The most important of these are the right to enter into contracts and own assets. Arguably, we already permit computer-based systems to enter into contracts when they trade stocks, or when you make an online purchase. It’s just that their owners are the legal entities bound by those contracts.
There will also be strong pressure to permit artificial persons to own assets because such assets can be subject to seizure or fines independent of the artificial person’s owners. In the robotic assault example, the judge effectively condemned the robot to a year of servitude precisely because its own labor was the only asset it had. There was no way to order the robot to pay a fine, and presumably the judge thought this sentence better than asking the owner to pay. But if the robot had its own burgeoning bank account, it would be a very tempting target.
Owners of synthetic intellects will also favor granting contractual and property rights to artificial persons because this will have the side effect of insulating their own assets from liability—the most common motivation for forming a corporation today.
Unlike most predictions, this isn’t fanciful speculation about one possible future among many. On the contrary, it will be hard to prevent, because the effect can be simulated today by wrapping each synthetic intellect in its own legal corporation, just as your lawyer or doctor might be a “professional corporation” or LLC. If I were the owner and operator of a fleet of autonomous taxis, I would seriously consider incorporating each vehicle as an asset of its own legal entity for precisely this reason; I wouldn’t want a single catastrophic mistake to bankrupt my entire enterprise. Other than that, I would leave my roving minions to mint money as best they could, squirreling away their profits for me to collect like honey from a beehive.

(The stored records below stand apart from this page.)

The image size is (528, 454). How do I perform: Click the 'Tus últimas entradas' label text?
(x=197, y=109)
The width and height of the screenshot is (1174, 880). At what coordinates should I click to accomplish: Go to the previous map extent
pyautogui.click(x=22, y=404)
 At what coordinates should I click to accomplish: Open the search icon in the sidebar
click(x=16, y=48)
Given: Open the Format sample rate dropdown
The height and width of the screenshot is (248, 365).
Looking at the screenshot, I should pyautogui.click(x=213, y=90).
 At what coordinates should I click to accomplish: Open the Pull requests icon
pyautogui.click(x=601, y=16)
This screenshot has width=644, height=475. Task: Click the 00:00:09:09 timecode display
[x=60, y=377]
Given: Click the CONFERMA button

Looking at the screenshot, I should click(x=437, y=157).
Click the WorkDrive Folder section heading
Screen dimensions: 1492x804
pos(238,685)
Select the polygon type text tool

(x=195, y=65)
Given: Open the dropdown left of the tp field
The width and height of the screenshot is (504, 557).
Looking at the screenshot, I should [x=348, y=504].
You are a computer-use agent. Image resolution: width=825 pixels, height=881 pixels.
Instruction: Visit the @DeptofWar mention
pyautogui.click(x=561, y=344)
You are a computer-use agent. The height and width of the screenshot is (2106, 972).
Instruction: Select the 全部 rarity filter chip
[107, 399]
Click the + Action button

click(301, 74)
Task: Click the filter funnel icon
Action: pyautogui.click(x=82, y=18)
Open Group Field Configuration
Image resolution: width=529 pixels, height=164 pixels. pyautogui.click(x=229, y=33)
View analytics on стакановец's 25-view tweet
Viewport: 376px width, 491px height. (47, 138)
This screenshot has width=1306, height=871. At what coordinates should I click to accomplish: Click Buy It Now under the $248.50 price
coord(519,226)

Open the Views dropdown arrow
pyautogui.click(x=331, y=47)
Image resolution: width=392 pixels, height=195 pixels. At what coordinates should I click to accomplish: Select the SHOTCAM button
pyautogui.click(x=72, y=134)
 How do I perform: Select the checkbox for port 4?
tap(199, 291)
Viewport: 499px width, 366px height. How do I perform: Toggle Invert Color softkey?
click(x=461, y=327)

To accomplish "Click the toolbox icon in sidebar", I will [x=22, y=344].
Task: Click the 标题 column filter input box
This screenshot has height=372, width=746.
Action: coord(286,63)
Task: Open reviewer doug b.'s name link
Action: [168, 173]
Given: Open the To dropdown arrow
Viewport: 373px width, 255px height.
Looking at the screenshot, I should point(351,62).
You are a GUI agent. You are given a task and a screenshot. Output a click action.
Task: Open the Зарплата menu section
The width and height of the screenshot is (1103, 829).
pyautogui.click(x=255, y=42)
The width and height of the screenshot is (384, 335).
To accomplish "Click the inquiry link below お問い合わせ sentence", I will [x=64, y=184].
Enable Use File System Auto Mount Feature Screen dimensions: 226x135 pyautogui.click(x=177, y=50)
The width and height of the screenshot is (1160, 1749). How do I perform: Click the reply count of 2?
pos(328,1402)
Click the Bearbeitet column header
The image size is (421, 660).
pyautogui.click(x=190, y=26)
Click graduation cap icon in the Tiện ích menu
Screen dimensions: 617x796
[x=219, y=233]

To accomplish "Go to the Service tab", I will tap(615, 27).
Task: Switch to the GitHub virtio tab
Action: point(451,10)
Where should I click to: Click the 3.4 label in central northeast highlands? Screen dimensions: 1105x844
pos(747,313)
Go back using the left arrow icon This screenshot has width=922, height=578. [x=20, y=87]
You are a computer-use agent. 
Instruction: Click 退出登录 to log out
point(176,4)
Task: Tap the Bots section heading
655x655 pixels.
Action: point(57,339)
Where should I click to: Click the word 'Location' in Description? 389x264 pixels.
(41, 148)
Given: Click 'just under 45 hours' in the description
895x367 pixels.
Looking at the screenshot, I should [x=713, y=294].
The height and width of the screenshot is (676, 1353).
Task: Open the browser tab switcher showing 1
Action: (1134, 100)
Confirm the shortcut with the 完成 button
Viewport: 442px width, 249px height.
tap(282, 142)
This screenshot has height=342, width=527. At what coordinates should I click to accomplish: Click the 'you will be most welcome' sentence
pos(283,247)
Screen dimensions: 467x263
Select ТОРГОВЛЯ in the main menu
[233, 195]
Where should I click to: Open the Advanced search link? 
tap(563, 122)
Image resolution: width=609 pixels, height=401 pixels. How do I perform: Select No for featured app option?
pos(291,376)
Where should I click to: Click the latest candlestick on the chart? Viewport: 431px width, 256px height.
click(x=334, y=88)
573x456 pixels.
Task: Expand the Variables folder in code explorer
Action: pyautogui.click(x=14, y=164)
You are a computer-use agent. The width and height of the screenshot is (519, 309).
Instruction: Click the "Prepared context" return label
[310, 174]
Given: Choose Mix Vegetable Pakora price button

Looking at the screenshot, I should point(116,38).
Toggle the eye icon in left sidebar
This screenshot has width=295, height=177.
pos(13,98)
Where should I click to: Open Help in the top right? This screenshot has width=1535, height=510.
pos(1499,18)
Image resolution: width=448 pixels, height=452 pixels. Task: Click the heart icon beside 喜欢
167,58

Which leads us back to the essential problem with intelligent machines as agents. They will ruthlessly pursue the goals we assign them, outcompeting humans, and may be under our control only nominally—at least until we develop the ethical and legal framework for integrating them as productive partners into human society. As they enrich our lives, enhance our prosperity, and increase our leisure, the irresistible and undeniable benefits of all this technology will obscure a disquieting truth: synthetic intellects and forged laborers will be running around as independent agents, performing work and making money on behalf of their owners, without regard to the consequences to others or to society in general. Instead, as in the case of the HFT programs, they are likely to be skimming off the lion’s share of the enormous wealth they create for the benefit of a few lucky individuals.
As you might expect, this scenario has already started. Superhuman omniscient systems observe our individual and group behavior, then guide us to what we purchase, listen to, watch, and read—while the profits quietly pile up elsewhere. You don’t have to look very far to find an example of how this affects you—there’s no waiting on checkout 1 in the Amazon cloud!